There are various factors to be taken into account while treating sleepwalking such as the patient’s age, frequency of getting sleepwalk, behavioral changes, and effects of sleep walk in daily activity. Do not interpret the condition to be a less harmful condition. It is always better for both children and adult groups to take advice from doctors who can assure you a proper treatment plan.

In most of the cases of sleepwalking, there is no requirement for active treatment. This is because as age goes on there is a significant decrease in the frequency of getting sleepwalk. Episodes get almost nil when one reaches adulthood. Sleepwalking has a good prognosis with any specific treatment.

Your doctor takes a detailed history regarding your sleepwalk, behavioral changes, psychological discomfort due to sleepwalking, and daily activities. Your doctor may advise you with general instructions and may prescribe you medications.

Your doctor would advise your partner to remove all sharp objects or weapons and to lock it to make it out of your reach. All doors, windows should be tightly shut. If one has a frequent episode of sleepwalking it will be useful to install motion censored light, door alarms, and bed alarm that rings immediately one gets out from the bed.

Your doctor would focus on treating your underlying causes such as obstructive sleep apnea or resting leg syndrome. Treating such a cause will resolve the sleepwalk. Some sedative drugs can be the reason for sleepwalking. Your doctor may change the drug dosage or recommend you to change your drug.

Anticipated sleep awakening is a technique where your partner or parent would wake you up before the anticipated time of episodes of sleepwalking can happen. Since Sleepwalk is associated with the sleep cycle, one will be getting the sleepwalk around the same time every night. By doing this one can prevent their partner from falling into a partial awakened state and thus preventing from sleepwalking. This technique has shown promising results in children to stop sleepwalking.

Your doctor may advise you to reframe your sleep routine. This is to improve your sleep hygiene (sleep-related habits).
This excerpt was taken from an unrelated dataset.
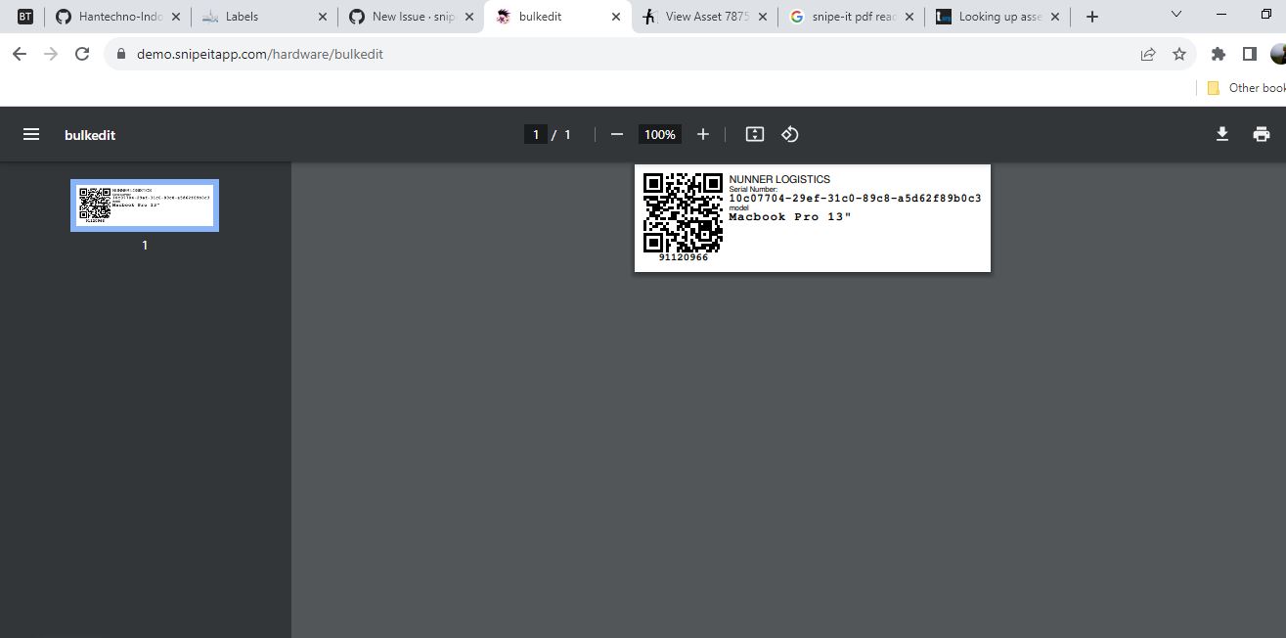Screen dimensions: 1286x638
Task: Click the browser back button
Action: coord(20,55)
Poor sleep hygiene such as no specific time for going to sleep at night and having habits such as drinking alcohol, caffeine before bedtime in a course of time causes sleep deprival leading to sleepwalking. Improving your sleep hygiene helps you recover from sleep deprival and you will get more relaxed deep sleep.
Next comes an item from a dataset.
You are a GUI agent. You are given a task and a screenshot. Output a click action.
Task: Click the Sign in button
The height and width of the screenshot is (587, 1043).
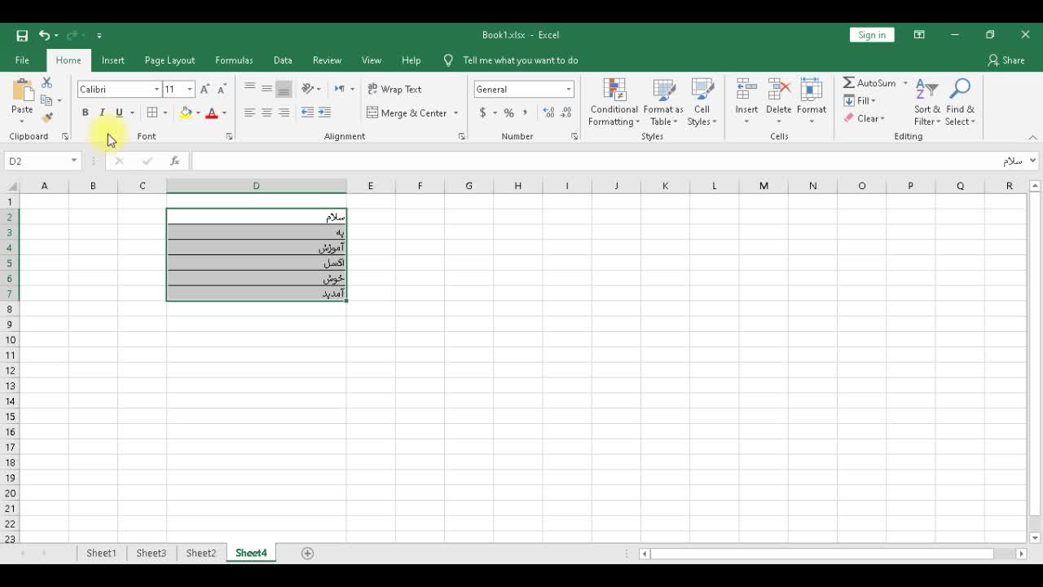click(x=871, y=35)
Cognitive-behavioral therapy (CBT) is talk therapy that helps to reduce negative thoughts that have disturbing and destructive effects on the mind causing stress and anxiety. CBT reprograms your thought patterns to a more optimistic, and tension-free state. It is more like therapy for the mind that helps to get relaxed. This allows one to go to bed without a heavy mind. Cognitive-behavioral therapy helps one to get deep sleep and prevent stress-related sleepwalk.

Medication is considered when other treatments are not effective. Medications may be considered to try to stop sleepwalking. Benzodiazepines and antidepressants are mainly used. Estazolam is a benzodiazepine used to treat sleepwalking. Estazolam makes the brain relaxed and gives a calming effect. Estazolam helps to get proper deep sleep. Clonazepam belongs to the class of benzodiazepines. It is a long-acting drug used for the management of non-REM parasomnia. Clonazepam works by relaxing muscles and reduces sleepwalk in the non- REM sleep stage. Trazodone is an antidepressant. Trazadone helps you to improve your mood, decrease your depression, and gives your proper sleep. Early research has indicated that melatonin may help cure sleepwalking. Any medication, whether prescription or over-the-counter, has potential benefits and risks. A doctor is in the best position to determine whether it is appropriate in any person’s specific situation. If you get a prescribed medication, follow your doctor’s instructions properly. You are not supposed to change the drug dosage or stop the medication without taking advice from your doctor.